### WORKING DATA
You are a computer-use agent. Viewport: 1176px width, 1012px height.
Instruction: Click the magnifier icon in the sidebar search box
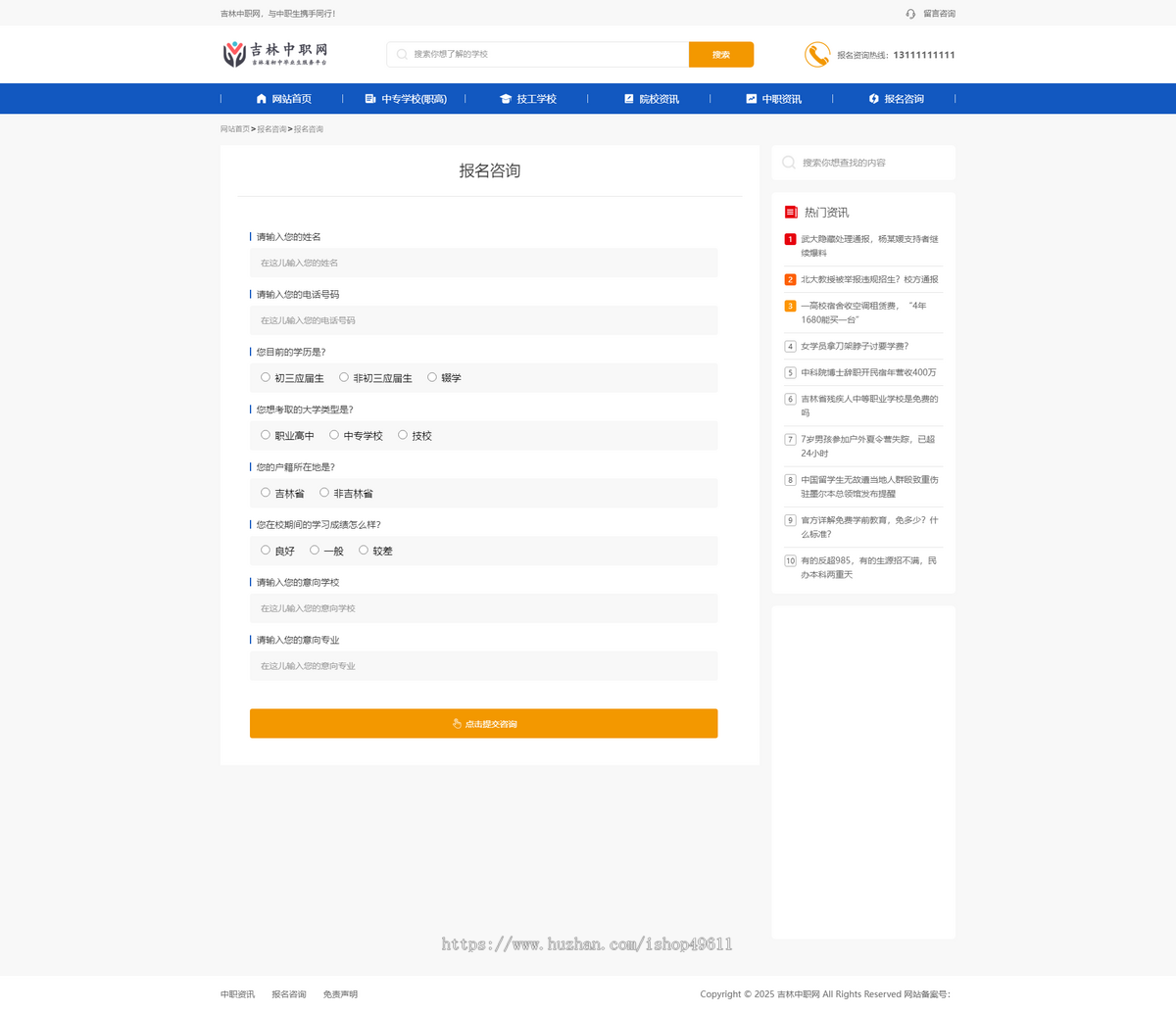789,162
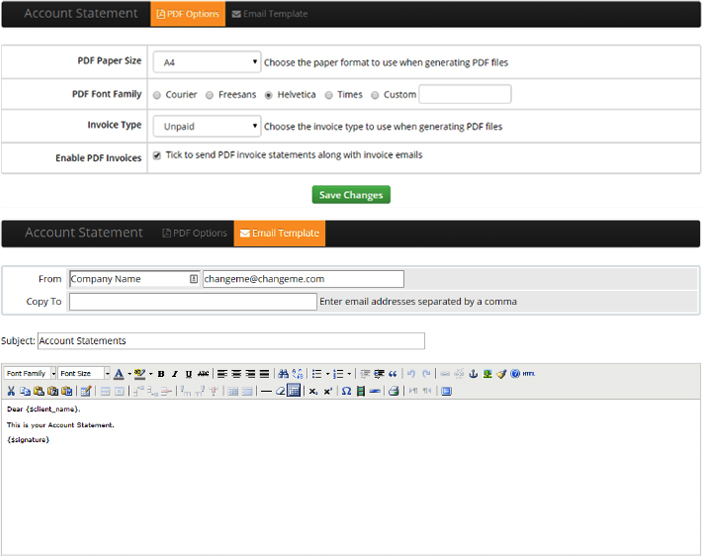Open the PDF Paper Size dropdown

tap(206, 62)
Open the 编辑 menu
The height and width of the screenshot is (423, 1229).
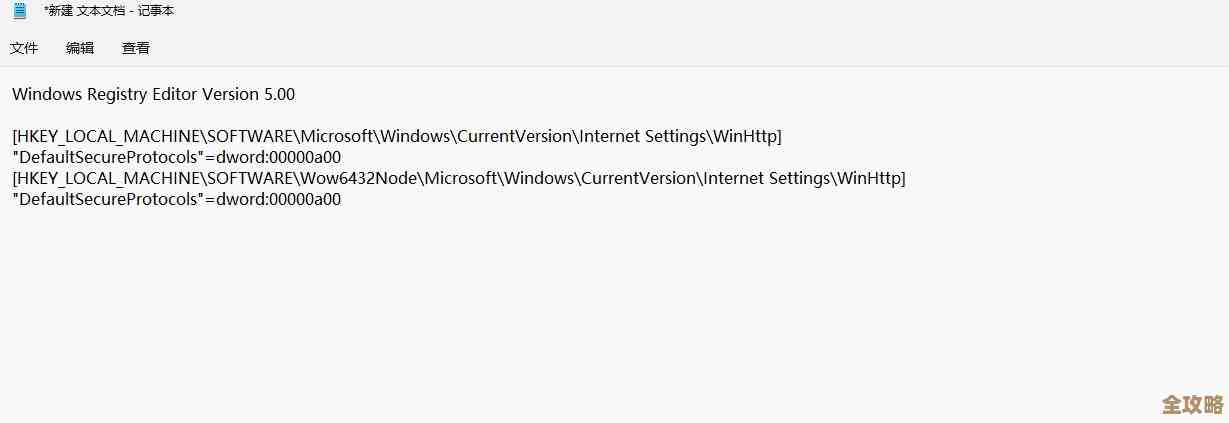(x=80, y=48)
######
Output all of the records exactly as they appear above, but not the pictures.

You are a computer-use agent. Viewport: 1176px width, 1012px height.
Instruction: Click the magnifier icon in the sidebar search box
789,162
Open the PDF Paper Size dropdown

tap(206, 62)
Open the 编辑 menu
The height and width of the screenshot is (423, 1229).
(x=80, y=48)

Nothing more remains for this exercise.